#### [Given task]
Copy every line of the records below word for word.

#### [Pointing records for text and elements]
■ ■ ■ ■ ■
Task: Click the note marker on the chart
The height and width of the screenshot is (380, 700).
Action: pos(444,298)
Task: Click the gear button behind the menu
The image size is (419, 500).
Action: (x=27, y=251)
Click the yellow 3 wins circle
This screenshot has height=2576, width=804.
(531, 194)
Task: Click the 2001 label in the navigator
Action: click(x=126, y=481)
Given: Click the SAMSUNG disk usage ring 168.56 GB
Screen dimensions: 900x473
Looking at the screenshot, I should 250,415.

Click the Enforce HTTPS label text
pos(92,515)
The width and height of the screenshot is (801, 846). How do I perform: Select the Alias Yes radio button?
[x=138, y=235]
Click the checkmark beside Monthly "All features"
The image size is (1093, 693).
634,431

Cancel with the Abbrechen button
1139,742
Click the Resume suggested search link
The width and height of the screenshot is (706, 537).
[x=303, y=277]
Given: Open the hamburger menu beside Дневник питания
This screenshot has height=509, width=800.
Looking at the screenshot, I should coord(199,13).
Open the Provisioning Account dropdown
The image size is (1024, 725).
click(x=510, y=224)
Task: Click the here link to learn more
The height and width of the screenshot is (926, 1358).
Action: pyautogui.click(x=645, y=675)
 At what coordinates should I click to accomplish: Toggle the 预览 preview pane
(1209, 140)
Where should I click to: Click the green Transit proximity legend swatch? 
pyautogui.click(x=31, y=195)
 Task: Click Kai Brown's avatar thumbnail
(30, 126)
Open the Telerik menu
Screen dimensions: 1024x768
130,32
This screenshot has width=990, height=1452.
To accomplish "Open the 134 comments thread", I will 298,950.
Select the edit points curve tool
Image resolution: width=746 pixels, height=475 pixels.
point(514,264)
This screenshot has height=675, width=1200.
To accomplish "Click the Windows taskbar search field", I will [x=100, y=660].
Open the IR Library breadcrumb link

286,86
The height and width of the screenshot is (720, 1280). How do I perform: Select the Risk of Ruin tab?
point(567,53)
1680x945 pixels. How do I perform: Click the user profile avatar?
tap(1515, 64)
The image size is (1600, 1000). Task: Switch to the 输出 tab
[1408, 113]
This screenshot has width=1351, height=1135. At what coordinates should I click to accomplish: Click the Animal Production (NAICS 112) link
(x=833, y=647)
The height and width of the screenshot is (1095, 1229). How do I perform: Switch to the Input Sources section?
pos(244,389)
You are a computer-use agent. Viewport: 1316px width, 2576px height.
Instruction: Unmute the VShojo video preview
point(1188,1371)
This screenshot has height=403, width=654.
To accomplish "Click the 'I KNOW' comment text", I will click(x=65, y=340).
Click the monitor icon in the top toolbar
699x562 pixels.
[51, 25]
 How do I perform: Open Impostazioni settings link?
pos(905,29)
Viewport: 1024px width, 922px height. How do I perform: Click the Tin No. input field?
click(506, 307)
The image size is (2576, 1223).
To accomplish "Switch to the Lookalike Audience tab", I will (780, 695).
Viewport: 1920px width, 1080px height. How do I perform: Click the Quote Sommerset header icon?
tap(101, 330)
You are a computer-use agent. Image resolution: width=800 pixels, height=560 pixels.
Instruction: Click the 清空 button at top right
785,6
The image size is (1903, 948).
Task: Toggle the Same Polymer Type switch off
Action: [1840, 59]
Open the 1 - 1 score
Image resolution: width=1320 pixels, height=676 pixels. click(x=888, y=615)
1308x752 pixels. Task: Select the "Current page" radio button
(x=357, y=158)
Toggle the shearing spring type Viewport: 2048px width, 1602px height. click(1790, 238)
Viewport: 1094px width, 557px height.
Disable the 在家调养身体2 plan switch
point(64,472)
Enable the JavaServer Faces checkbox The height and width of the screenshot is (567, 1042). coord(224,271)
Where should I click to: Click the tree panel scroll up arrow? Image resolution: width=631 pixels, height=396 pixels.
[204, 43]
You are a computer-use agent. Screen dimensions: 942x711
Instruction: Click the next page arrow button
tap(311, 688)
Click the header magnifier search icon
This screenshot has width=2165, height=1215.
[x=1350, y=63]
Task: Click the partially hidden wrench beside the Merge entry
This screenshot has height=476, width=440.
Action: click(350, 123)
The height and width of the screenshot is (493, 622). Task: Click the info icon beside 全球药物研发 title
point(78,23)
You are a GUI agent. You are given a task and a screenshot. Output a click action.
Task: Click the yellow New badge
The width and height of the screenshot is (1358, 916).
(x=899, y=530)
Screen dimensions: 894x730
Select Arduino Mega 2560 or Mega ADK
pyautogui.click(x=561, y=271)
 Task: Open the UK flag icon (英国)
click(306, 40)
■ ■ ■ ■ ■
#### [Exercise output]
Task: Click the note marker on the chart
The height and width of the screenshot is (380, 700).
Action: pos(444,298)
Task: Click the gear button behind the menu
The image size is (419, 500).
Action: (x=27, y=251)
Click the yellow 3 wins circle
This screenshot has height=2576, width=804.
(531, 194)
Task: Click the 2001 label in the navigator
Action: click(x=126, y=481)
Given: Click the SAMSUNG disk usage ring 168.56 GB
Screen dimensions: 900x473
Looking at the screenshot, I should 250,415.

Click the Enforce HTTPS label text
pos(92,515)
The width and height of the screenshot is (801, 846). How do I perform: Select the Alias Yes radio button?
[x=138, y=235]
Click the checkmark beside Monthly "All features"
The image size is (1093, 693).
634,431

Cancel with the Abbrechen button
1139,742
Click the Resume suggested search link
The width and height of the screenshot is (706, 537).
[x=303, y=277]
Given: Open the hamburger menu beside Дневник питания
This screenshot has height=509, width=800.
Looking at the screenshot, I should coord(199,13).
Open the Provisioning Account dropdown
The image size is (1024, 725).
click(x=510, y=224)
Task: Click the here link to learn more
The height and width of the screenshot is (926, 1358).
Action: pyautogui.click(x=645, y=675)
 At what coordinates should I click to accomplish: Toggle the 预览 preview pane
(1209, 140)
Where should I click to: Click the green Transit proximity legend swatch? 
pyautogui.click(x=31, y=195)
 Task: Click Kai Brown's avatar thumbnail
(30, 126)
Open the Telerik menu
Screen dimensions: 1024x768
130,32
This screenshot has width=990, height=1452.
To accomplish "Open the 134 comments thread", I will 298,950.
Select the edit points curve tool
Image resolution: width=746 pixels, height=475 pixels.
point(514,264)
This screenshot has height=675, width=1200.
To accomplish "Click the Windows taskbar search field", I will [x=100, y=660].
Open the IR Library breadcrumb link

286,86
The height and width of the screenshot is (720, 1280). How do I perform: Select the Risk of Ruin tab?
point(567,53)
1680x945 pixels. How do I perform: Click the user profile avatar?
tap(1515, 64)
The image size is (1600, 1000). Task: Switch to the 输出 tab
[1408, 113]
This screenshot has width=1351, height=1135. At what coordinates should I click to accomplish: Click the Animal Production (NAICS 112) link
(x=833, y=647)
The height and width of the screenshot is (1095, 1229). How do I perform: Switch to the Input Sources section?
pos(244,389)
You are a computer-use agent. Viewport: 1316px width, 2576px height.
Instruction: Unmute the VShojo video preview
point(1188,1371)
This screenshot has height=403, width=654.
To accomplish "Click the 'I KNOW' comment text", I will click(x=65, y=340).
Click the monitor icon in the top toolbar
699x562 pixels.
[51, 25]
 How do I perform: Open Impostazioni settings link?
pos(905,29)
Viewport: 1024px width, 922px height. How do I perform: Click the Tin No. input field?
click(506, 307)
The image size is (2576, 1223).
To accomplish "Switch to the Lookalike Audience tab", I will (780, 695).
Viewport: 1920px width, 1080px height. How do I perform: Click the Quote Sommerset header icon?
tap(101, 330)
You are a computer-use agent. Image resolution: width=800 pixels, height=560 pixels.
Instruction: Click the 清空 button at top right
785,6
The image size is (1903, 948).
Task: Toggle the Same Polymer Type switch off
Action: [1840, 59]
Open the 1 - 1 score
Image resolution: width=1320 pixels, height=676 pixels. click(x=888, y=615)
1308x752 pixels. Task: Select the "Current page" radio button
(x=357, y=158)
Toggle the shearing spring type Viewport: 2048px width, 1602px height. click(1790, 238)
Viewport: 1094px width, 557px height.
Disable the 在家调养身体2 plan switch
point(64,472)
Enable the JavaServer Faces checkbox The height and width of the screenshot is (567, 1042). coord(224,271)
Where should I click to: Click the tree panel scroll up arrow? Image resolution: width=631 pixels, height=396 pixels.
[204, 43]
You are a computer-use agent. Screen dimensions: 942x711
Instruction: Click the next page arrow button
tap(311, 688)
Click the header magnifier search icon
This screenshot has width=2165, height=1215.
[x=1350, y=63]
Task: Click the partially hidden wrench beside the Merge entry
This screenshot has height=476, width=440.
Action: click(350, 123)
The height and width of the screenshot is (493, 622). Task: Click the info icon beside 全球药物研发 title
point(78,23)
You are a GUI agent. You are given a task and a screenshot. Output a click action.
Task: Click the yellow New badge
The width and height of the screenshot is (1358, 916).
(x=899, y=530)
Screen dimensions: 894x730
Select Arduino Mega 2560 or Mega ADK
pyautogui.click(x=561, y=271)
 Task: Open the UK flag icon (英国)
click(306, 40)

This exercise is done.